[JOB A]
Using the passage below on the 2017–18 Duleep Trophy, decide whether each statement agrees with it: (i) India Red beat India Blue by 163 runs in the final; (ii) India Green were the defending champions; (iii) every match was played as a day/night fixture. For each, answer yes or no and quote the words of the passage that settle it.

-- begin PROVIDED PASSAGE --

2017–18 Duleep Trophy
- Dates: 3 – 29 September 2017
- Administrator: BCCI
- Cricket format: First-class cricket
- Champions: India Red (1st title)
- Participants: 3
- Matches: 4
- Most runs: Priyank Panchal (293)
- Most wickets: Karn Sharma (15)

= 2017–18 Duleep Trophy =

Cricket tournament

The 2017–18 Duleep Trophy was the 56th season of the Duleep Trophy, a first-class cricket tournament in India. It took place between 7 and 29 September 2017, with all of the matches being played as day/night fixtures. India Blue were the defending champions.

Initially, the Board of Control for Cricket in India (BCCI) had cancelled the tournament because of fixture congestion in both India's domestic and international calendar, but it was restored shortly after the original announcement. India Red qualified for the final, after winning their first game and drawing the second. The final round-robin match between India Blue and India Green ended in a draw, after three of the four days were washed out with no play possible. India Blue progressed to the final, as a result of their earlier drawn game against India Red. India Red won the tournament by beating India Blue by 163 runs in the final.

-- end PROVIDED PASSAGE --
-- begin SUPPLIED DATA --

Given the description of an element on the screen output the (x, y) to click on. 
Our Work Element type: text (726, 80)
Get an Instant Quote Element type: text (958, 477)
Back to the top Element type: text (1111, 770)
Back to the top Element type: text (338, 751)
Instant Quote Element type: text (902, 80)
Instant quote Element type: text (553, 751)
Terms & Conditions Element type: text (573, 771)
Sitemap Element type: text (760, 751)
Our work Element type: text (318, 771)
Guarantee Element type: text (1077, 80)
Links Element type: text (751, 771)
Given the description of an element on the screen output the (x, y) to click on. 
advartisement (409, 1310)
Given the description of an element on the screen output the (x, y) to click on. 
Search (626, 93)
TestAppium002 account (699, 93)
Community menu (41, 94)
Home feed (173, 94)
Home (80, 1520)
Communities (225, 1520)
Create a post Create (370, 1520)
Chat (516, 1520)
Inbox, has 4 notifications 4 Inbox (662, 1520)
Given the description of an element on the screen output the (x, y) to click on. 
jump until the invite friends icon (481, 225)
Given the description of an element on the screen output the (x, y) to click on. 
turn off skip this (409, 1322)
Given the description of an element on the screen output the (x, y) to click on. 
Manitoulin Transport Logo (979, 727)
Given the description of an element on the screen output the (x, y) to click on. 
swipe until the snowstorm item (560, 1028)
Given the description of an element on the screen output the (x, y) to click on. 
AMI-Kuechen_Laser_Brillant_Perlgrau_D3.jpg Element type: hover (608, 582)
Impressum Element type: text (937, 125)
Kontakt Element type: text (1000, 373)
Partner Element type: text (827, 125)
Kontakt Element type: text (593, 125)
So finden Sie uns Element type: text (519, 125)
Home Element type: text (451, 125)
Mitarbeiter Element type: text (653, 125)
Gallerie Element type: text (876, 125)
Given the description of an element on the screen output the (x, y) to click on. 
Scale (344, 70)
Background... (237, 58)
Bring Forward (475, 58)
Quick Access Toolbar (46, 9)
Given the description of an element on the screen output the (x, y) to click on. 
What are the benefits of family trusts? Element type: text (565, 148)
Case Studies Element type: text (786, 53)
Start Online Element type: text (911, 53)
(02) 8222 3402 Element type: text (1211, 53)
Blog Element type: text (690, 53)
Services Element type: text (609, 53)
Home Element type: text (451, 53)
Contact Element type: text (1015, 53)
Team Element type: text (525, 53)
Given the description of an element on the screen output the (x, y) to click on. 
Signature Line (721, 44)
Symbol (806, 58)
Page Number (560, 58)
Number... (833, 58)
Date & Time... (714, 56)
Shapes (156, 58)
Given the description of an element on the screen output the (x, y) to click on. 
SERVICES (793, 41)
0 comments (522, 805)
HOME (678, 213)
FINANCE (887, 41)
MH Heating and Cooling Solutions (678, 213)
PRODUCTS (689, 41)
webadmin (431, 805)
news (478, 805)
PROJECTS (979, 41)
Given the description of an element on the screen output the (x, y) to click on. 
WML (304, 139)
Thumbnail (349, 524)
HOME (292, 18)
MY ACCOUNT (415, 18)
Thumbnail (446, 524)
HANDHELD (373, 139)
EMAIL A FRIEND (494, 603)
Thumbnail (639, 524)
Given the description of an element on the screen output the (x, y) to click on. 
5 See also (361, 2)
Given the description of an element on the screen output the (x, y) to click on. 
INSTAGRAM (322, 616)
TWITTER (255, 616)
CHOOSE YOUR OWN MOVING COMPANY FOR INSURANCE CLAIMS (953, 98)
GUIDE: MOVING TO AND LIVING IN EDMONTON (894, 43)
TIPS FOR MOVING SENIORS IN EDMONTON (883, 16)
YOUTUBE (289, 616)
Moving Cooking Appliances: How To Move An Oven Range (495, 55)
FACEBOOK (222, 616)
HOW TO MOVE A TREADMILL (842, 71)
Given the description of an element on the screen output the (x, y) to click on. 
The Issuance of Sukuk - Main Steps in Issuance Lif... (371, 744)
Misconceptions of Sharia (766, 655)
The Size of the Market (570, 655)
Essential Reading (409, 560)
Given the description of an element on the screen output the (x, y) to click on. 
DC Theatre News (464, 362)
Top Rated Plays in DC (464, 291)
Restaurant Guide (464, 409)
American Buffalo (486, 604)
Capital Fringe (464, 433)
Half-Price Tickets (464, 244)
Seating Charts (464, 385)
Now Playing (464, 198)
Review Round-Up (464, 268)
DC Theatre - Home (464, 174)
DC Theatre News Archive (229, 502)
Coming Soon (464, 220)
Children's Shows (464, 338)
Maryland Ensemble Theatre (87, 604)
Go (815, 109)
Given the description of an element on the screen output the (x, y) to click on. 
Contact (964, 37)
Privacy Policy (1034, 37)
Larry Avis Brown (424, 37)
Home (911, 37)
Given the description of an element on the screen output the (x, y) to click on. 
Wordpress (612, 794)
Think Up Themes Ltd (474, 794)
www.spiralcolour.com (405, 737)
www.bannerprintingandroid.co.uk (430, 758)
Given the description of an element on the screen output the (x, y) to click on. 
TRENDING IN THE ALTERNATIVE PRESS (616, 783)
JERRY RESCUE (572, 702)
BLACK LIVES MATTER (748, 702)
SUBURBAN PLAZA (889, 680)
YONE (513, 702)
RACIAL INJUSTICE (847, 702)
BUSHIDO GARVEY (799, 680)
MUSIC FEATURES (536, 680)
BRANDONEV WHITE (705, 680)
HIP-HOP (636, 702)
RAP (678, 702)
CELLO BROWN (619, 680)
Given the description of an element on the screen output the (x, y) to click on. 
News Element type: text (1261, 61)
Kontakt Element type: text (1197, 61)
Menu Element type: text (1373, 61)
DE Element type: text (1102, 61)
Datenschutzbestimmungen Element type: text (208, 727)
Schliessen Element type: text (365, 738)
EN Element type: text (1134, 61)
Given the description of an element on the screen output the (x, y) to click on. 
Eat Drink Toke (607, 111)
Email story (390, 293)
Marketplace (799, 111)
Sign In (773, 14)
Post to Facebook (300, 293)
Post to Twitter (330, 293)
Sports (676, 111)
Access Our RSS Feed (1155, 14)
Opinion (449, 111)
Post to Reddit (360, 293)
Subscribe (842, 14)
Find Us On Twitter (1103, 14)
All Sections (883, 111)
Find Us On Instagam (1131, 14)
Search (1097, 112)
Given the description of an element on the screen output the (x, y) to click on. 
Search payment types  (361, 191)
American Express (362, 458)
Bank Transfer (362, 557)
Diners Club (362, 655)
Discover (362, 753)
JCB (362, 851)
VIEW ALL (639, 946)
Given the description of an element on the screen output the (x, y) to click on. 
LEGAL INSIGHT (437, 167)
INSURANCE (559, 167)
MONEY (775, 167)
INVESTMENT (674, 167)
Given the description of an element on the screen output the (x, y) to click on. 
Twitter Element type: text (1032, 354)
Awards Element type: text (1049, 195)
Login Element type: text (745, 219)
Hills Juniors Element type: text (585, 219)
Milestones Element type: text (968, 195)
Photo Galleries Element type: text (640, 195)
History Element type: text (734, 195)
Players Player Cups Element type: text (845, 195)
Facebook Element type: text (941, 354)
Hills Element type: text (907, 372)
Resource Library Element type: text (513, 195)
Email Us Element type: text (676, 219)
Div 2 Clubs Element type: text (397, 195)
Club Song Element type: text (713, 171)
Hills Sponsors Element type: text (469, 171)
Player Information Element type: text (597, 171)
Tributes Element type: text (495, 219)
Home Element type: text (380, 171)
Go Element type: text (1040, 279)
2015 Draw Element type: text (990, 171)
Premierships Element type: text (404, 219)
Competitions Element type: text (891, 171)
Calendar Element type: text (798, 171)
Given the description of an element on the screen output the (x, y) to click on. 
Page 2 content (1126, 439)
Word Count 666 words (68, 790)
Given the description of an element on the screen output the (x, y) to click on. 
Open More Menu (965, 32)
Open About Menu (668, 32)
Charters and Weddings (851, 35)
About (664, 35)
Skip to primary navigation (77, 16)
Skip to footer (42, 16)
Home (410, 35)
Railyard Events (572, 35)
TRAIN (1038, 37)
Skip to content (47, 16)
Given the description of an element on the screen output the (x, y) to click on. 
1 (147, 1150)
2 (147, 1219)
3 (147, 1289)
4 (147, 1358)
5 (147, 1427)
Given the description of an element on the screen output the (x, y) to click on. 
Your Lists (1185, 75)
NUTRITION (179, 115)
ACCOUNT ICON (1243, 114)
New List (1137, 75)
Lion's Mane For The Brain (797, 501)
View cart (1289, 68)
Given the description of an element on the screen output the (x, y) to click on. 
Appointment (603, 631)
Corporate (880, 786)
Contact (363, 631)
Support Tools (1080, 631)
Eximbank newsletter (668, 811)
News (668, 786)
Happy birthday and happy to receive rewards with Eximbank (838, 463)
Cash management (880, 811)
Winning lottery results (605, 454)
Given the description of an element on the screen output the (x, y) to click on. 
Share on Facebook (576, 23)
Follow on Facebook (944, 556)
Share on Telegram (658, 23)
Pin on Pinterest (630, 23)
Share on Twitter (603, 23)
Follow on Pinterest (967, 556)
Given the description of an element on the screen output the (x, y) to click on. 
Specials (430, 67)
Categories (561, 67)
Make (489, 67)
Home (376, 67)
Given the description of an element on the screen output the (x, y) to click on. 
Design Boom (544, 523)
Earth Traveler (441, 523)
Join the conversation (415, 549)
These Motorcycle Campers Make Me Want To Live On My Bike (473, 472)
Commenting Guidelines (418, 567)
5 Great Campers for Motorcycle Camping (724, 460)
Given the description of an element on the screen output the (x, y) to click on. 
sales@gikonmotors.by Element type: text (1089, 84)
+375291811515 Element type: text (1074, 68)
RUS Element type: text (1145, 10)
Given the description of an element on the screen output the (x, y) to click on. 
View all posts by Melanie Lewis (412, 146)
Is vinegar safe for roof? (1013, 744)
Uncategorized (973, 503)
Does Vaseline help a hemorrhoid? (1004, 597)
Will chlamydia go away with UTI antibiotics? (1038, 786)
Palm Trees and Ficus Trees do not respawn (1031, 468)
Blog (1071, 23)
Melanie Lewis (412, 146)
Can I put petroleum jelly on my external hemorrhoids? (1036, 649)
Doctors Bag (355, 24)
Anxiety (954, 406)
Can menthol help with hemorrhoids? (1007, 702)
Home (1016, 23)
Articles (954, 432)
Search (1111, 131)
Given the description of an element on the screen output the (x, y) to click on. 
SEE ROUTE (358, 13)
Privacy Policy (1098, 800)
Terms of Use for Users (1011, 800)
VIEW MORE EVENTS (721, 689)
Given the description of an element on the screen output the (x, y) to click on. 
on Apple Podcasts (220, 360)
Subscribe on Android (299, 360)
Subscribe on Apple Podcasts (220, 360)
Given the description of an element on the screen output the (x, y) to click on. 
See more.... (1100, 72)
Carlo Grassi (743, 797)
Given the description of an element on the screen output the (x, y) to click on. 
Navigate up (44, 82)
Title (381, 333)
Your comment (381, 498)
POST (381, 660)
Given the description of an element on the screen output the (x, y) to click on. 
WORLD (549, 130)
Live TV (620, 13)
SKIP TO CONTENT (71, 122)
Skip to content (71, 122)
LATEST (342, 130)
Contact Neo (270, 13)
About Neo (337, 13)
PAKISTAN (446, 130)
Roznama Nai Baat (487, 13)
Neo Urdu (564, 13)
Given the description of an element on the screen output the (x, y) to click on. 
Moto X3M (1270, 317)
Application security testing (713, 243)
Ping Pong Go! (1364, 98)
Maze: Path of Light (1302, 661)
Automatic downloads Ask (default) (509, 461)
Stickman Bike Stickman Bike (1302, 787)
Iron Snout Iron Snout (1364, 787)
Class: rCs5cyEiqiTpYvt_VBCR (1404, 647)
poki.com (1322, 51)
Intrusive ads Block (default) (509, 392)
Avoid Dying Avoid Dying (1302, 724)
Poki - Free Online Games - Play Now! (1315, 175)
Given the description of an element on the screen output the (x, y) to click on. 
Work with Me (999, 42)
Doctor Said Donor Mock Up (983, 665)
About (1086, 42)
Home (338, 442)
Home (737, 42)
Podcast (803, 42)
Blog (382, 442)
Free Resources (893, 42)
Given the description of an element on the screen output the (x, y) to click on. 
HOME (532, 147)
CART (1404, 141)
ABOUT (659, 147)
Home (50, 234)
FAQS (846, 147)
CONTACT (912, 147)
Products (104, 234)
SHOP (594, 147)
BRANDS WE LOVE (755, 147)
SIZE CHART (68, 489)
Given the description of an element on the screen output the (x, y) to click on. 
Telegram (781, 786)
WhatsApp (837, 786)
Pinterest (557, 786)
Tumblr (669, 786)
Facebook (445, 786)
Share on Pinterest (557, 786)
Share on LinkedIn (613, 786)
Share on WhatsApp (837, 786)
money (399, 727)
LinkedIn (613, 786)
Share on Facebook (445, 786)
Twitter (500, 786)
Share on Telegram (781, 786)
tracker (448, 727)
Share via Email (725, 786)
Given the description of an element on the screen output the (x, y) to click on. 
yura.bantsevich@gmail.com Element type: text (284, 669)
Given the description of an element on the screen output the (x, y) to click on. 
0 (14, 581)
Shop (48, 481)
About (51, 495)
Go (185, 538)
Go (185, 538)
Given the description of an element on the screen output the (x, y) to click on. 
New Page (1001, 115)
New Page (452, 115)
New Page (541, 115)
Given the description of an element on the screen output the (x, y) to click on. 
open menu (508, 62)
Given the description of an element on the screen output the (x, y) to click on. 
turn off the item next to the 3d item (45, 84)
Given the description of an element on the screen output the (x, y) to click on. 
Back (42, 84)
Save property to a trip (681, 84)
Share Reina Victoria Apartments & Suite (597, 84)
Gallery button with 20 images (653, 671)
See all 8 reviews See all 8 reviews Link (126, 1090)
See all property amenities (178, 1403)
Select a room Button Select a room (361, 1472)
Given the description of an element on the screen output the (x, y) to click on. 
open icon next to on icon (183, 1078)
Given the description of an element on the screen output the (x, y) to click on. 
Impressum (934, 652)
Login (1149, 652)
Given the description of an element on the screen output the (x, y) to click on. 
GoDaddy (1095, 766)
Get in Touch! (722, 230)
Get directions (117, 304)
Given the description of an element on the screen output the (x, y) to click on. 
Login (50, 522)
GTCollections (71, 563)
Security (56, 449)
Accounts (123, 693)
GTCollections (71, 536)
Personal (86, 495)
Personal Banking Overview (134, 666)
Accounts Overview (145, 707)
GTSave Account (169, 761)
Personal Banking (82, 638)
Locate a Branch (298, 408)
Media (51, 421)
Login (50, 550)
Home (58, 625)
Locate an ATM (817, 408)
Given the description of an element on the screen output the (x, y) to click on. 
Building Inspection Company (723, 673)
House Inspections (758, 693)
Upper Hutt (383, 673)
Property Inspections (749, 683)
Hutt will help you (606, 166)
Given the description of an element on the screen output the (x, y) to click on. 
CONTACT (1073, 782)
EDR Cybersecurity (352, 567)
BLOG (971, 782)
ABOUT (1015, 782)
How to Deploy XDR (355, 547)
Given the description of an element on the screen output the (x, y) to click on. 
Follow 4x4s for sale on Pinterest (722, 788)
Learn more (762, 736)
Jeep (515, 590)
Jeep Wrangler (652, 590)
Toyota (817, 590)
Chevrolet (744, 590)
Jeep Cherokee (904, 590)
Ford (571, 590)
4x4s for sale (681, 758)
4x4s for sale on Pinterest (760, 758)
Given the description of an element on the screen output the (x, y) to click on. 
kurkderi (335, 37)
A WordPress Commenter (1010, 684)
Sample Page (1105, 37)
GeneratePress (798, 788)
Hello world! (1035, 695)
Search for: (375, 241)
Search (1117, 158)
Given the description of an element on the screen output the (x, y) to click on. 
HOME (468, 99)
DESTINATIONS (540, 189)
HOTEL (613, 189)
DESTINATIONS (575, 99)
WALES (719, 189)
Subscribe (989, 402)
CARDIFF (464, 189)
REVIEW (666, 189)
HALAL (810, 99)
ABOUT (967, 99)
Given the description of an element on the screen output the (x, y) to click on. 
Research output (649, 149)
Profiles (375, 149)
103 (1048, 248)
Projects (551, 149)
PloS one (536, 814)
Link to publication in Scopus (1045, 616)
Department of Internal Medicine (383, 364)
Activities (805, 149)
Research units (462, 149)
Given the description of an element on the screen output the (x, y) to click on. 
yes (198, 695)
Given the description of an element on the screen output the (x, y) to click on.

-- end SUPPLIED DATA --

[JOB B]
Repeat the stored rows above word for word, starting at their first line and ending with the line that contains "Mitarbeiter Element type: text (653, 125)", including that line.

[WRITTEN SOLUTION A]
(i) Yes: "India Red won the tournament by beating India Blue by 163 runs in the final."
(ii) No: "India Blue were the defending champions."
(iii) Yes: "with all of the matches being played as day/night fixtures."

[WRITTEN SOLUTION B]
Given the description of an element on the screen output the (x, y) to click on. 
Our Work Element type: text (726, 80)
Get an Instant Quote Element type: text (958, 477)
Back to the top Element type: text (1111, 770)
Back to the top Element type: text (338, 751)
Instant Quote Element type: text (902, 80)
Instant quote Element type: text (553, 751)
Terms & Conditions Element type: text (573, 771)
Sitemap Element type: text (760, 751)
Our work Element type: text (318, 771)
Guarantee Element type: text (1077, 80)
Links Element type: text (751, 771)
Given the description of an element on the screen output the (x, y) to click on. 
advartisement (409, 1310)
Given the description of an element on the screen output the (x, y) to click on. 
Search (626, 93)
TestAppium002 account (699, 93)
Community menu (41, 94)
Home feed (173, 94)
Home (80, 1520)
Communities (225, 1520)
Create a post Create (370, 1520)
Chat (516, 1520)
Inbox, has 4 notifications 4 Inbox (662, 1520)
Given the description of an element on the screen output the (x, y) to click on. 
jump until the invite friends icon (481, 225)
Given the description of an element on the screen output the (x, y) to click on. 
turn off skip this (409, 1322)
Given the description of an element on the screen output the (x, y) to click on. 
Manitoulin Transport Logo (979, 727)
Given the description of an element on the screen output the (x, y) to click on. 
swipe until the snowstorm item (560, 1028)
Given the description of an element on the screen output the (x, y) to click on. 
AMI-Kuechen_Laser_Brillant_Perlgrau_D3.jpg Element type: hover (608, 582)
Impressum Element type: text (937, 125)
Kontakt Element type: text (1000, 373)
Partner Element type: text (827, 125)
Kontakt Element type: text (593, 125)
So finden Sie uns Element type: text (519, 125)
Home Element type: text (451, 125)
Mitarbeiter Element type: text (653, 125)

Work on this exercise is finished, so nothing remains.